2040, l’ultima chiamata per salvare il pianeta

Redazione
27/07/2021

Uno studio del Mit, pubblicato nel 1972 e deriso da molti scienziati, aveva previsto per il 21esimo secolo il collasso della civiltà. Oggi una nuova ricerca conferma quelle previsioni, ma lascia lo spazio per una speranza.

2040, l’ultima chiamata per salvare il pianeta

Era il 1972 e il Mit avvertiva i governi di tutto il mondo che l’insostenibile crescita industriale e il suo impatto sul clima avrebbero portato a un potenziale collasso della civiltà entro 21esimo secolo. Oggi, a distanza di quasi 50 anni, un nuovo studio conferma quelle previsioni. The Limits of Growth (I limiti della crescita), questo il nome del report del Massachusetts Institute for Technology, aveva individuato nel 2040 il possibile punto di non ritorno. La ricerca, sebbene il libro in cui venne inserita diventò un best seller, all’epoca fu derisa da altri esperti che ne misero in dubbio dati e metodi scientifici.

Oggi però tali affermazioni sono ribadite in un altro studio condotto dall’olandese Gaya Herrington e pubblicato sulla rivista Yale Journal of Industrial Ecology. «Ero curiosa di vedere quali risultati avrebbero portato le osservazioni empiriche moderne se combinate con le indicazioni emerse decenni fa», ha dichiarato al Guardian la donna, responsabile delle analisi di sostenibilità presso la società di consulenza americana KPMG. «Gli scienziati del MIT, negli Anni 70, avevano richiesto un intervento urgente per ottenere una transizione graduale verso un’economia sostenibile. Nessuno si è mosso e ora stiamo toccando con mano le conseguenze del cambiamento climatico».

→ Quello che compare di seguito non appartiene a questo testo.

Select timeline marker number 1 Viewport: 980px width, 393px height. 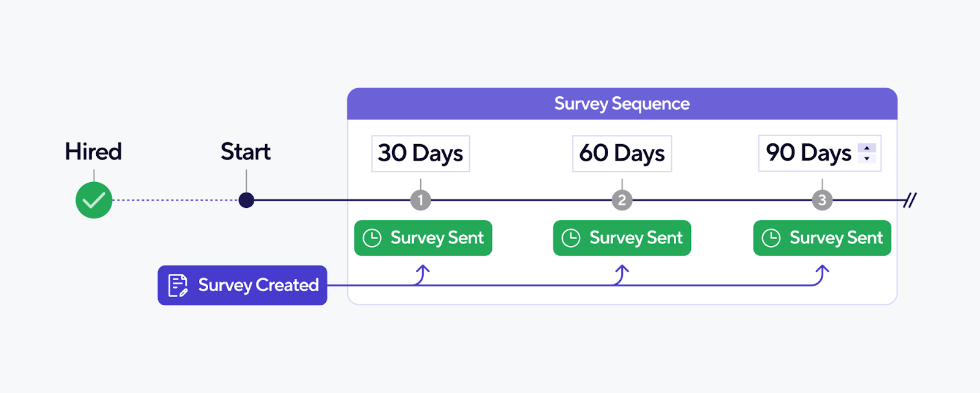tap(420, 200)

I due scenari ipotizzati dallo studio 

Lo studio prende in considerazione dieci parametri, tra cui la popolazione, i tassi di fertilità e mortalità, la produzione industriale e alimentare, i servizi, le risorse non rinnovabili, l’inquinamento persistente, il benessere umano e l’impronta ecologica, e, attraverso questi, prospetta due possibili scenari. Da un lato, il Business as usual, ossia una situazione che continua a prevedere un intensivo sfruttamento delle risorse a disposizione. Dall’altro la Tecnologia globale, un modello di crescita focalizzato sull’innovazione tecnologica alla portata di tutti. Entrambi, comunque, non sarebbero sostenibili sul lungo periodo e lo sviluppo della civiltà sarebbe destinato a frenare bruscamente, provocandone il collasso. Che si tradurrebbe non tanto «nell’estinzione dell’umanità, ma in un generale declino, che avrà ripercussioni sulla produzione alimentare e sugli standard della vita quotidiana».

La ricerca giunge in un periodo delicato, in cui molti governi delle principali potenze mondiali stanno cercando soluzioni per una ripartenza dell’economia, dopo la pandemia. Un ritorno ai modelli di sviluppo dell’ultimo decennio, però, sarebbe incompatibile con il progetto di un mondo sostenibile. «I potenti della Terra devono considerare il fatto che i cambiamenti climatici, senza contare i disordini sociali e l’instabilità geopolitica che ne potrebbero conseguire, limiteranno i margini di crescita», ha dichiarato Herrington. «Solo un folle continuerebbe su questa via».

Nella sostenibilità economica il segreto per salvare il pianeta

La speranza della ricercatrice è quella di rendere la sostenibilità economica una scienza vera e propria con cui agire per salvaguardare il benessere del pianeta e, con esso, delle generazioni future. «Vorrei che i bambini stessero bene, anche se nessuno di loro fosse mio», ha continuato la donna. «La passione per la sostenibilità mi guida sin da quando ne ho memoria».

Non tutto è perduto però, c’è ancora tempo per rimediare. «La scoperta chiave del mio studio è che abbiamo ancora tempo per evitare il collasso», ha proseguito Herrington. «L’innovazione nel mondo degli affari, la presa di coscienza da parte dei governi e della società civile, offrono l’opportunità di invertire la rotta. La pandemia ci ha fatto capire che sappiamo intervenire bene, ma dobbiamo farlo ora se vogliamo evitare di pagare un prezzo ben più alto».